Optimization analysis of the number and location of holding control steps : A simulation-based evaluation of line number 1, Stockholm

Abstract: Summary   The growing congestion problems in big cities result in growing need for public transport services. In order to attract new users, public transport operators are looking for methods to improve  their performance  and level of service.   Service reliability  is one of the main   objectives   of  public  transport   operators.   Various   sources   of  service   uncertainty   can   causebus  bunching:  buses  from  the same  line tend  to bunch  together  due to a positive feedback  loop,  unless  control  measures   are  implemented.   The  most  commonly   used strategy for preventing service irregularity is  to define holding points along the bus route.

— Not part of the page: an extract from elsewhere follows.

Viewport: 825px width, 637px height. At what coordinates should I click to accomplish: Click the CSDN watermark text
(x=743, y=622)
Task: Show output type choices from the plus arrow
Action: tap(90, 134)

The design of the holding strategy involves the determination  of the optimal number and location of holding points, as well as the holding criteria. These strategies are classified to schedule-  or  headway-based.   Previous  studies  showed  that  headway-based   strategies have the potential  to improve  transit  performance  from both passengers  and operators perspectives.   This thesis analyzes the performance of optimization algorithms when solving the holding problem. The optimization process involves the determination  of time point location for a given  headway-based   strategy.   The  evaluation   of  candidate   solutions   is  based  on  a mesoscopic  transit simulation.  The input data for the simulation  corresponds  to the bus line number 1 in Stockholm city.   The  objective  function  is  made  up  of  the  weighted  sum  of  all  time  components  that passengers  experience:  in-vehicle  riding  time,  dwell  time,  waiting  time  at stop  and  on- board holding time.The optimization was carried out by greedy and genetic algorithms.  In addition, a multi-objective  function that incorporated  the performance  from the operator perspective was solved using a multi-objective genetic algorithm.   The results demonstrate  the potential benefits from optimizing the location of time point stops.  The  best  solution  results  in  an  improvement   of  around  11%  in  the  objective function value. Interestingly, the results indicate that wrongly chosen time point stops can yield transit performance that is worse off than having no holding control.